▸ PROVIDED TEXT
====
English (151)  Dutch (5)  German (3)  Norwegian (3)  Danish (3)  Finnish (3)  Swedish (2)  French (1)  Catalan (1)  All (172)
Showing 1-5 of 151 (next | show all)
Just discovered this series (because of the movie about to release), and really enjoyed The Snowman. I felt it started off very exciting (couldn't put it down!), slowed down a little in the middle, but then ended strong!

I plan to read the other Harry Hole books in this series. ( )
  RebeccaGrose | Oct 21, 2017 |
As the film of Jo Nesbø’s quintessential police procedural The Snowman (2007) comes to the big screen, listening to the audio version is perhaps a dramatized alternative between reading this terrifying bestseller and seeing the film, which, if the critics are to be believed, is pretty much a bust.
The book begins in 1980 on “the day the snow came.” A clingy married woman and her lover have a final midday assignation while her young son waits outside in the car. A hint of menace, a sense of being watched, hangs over the scene. The watcher turns out to be nothing more than a snowman, but the boy says the snowman gave him a message: “We’re going to die.”
The book then jumps to 2004, again November, again a first snowfall, and a missing woman, Birte Becker. She and her husband Filip also have a son. A snowman mysteriously appears on the Becker’s lawn.
====
Records excerpted from a collection
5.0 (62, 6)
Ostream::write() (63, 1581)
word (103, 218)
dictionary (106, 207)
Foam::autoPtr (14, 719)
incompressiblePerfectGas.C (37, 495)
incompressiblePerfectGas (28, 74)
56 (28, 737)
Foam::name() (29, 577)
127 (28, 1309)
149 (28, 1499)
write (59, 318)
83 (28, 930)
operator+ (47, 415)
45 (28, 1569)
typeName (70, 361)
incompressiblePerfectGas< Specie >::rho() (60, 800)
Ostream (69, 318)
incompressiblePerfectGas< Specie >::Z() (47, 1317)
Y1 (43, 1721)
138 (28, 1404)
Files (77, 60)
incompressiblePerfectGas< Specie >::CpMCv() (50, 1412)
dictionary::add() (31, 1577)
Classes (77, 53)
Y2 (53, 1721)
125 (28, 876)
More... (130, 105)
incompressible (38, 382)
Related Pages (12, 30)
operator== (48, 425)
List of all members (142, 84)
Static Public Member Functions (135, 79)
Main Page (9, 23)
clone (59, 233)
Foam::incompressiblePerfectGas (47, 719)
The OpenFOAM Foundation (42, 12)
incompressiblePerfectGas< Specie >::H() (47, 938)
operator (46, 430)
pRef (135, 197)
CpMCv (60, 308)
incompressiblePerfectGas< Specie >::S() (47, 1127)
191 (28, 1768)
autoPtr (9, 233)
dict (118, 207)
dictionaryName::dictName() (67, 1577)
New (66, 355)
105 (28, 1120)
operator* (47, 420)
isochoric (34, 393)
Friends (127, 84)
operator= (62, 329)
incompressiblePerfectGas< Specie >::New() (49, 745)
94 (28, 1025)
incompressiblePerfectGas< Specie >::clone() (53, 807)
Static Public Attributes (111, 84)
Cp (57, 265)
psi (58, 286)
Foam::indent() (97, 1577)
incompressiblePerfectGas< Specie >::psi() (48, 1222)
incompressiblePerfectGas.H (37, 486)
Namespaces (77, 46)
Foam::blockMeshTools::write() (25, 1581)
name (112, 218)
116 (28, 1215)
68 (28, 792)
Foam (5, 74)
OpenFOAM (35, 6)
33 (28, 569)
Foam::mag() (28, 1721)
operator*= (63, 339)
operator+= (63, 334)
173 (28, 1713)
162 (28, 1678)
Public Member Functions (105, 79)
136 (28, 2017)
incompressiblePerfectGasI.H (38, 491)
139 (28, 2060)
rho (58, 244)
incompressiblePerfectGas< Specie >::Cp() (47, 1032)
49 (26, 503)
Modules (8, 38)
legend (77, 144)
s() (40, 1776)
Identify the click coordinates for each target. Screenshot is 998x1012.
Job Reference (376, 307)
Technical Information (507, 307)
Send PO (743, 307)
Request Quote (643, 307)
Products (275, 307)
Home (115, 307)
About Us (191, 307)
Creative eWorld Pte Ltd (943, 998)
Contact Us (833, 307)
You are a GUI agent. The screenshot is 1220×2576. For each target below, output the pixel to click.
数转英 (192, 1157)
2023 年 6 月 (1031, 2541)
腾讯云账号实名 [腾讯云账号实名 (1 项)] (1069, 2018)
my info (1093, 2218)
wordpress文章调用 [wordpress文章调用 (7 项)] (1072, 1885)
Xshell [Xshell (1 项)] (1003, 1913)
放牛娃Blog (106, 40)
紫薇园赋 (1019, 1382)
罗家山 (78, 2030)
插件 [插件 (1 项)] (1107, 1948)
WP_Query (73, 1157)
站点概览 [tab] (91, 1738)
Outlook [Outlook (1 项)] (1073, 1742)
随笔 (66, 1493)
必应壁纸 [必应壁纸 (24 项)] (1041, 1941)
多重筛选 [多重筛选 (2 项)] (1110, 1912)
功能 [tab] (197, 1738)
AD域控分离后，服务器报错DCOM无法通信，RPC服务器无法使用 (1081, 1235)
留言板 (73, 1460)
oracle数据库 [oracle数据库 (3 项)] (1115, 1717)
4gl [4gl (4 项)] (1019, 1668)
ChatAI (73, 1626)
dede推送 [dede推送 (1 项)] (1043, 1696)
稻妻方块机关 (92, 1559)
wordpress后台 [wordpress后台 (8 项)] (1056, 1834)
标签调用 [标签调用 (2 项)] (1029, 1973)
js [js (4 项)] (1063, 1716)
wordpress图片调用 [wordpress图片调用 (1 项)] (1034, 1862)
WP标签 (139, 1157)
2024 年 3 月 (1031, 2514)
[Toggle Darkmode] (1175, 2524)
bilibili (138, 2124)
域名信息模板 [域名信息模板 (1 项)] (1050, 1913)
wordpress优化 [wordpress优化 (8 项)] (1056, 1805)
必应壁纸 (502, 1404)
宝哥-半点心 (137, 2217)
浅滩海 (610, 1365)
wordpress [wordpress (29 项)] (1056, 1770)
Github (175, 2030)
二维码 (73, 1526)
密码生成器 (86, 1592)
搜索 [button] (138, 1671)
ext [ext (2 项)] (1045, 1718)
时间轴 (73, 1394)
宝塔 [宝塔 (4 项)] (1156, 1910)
====
Set down the passage of the review page from "English (151)  Dutch" through "then ended strong!", word for word.

▸ TASK RESPONSE
English (151)  Dutch (5)  German (3)  Norwegian (3)  Danish (3)  Finnish (3)  Swedish (2)  French (1)  Catalan (1)  All (172)
Showing 1-5 of 151 (next | show all)
Just discovered this series (because of the movie about to release), and really enjoyed The Snowman. I felt it started off very exciting (couldn't put it down!), slowed down a little in the middle, but then ended strong!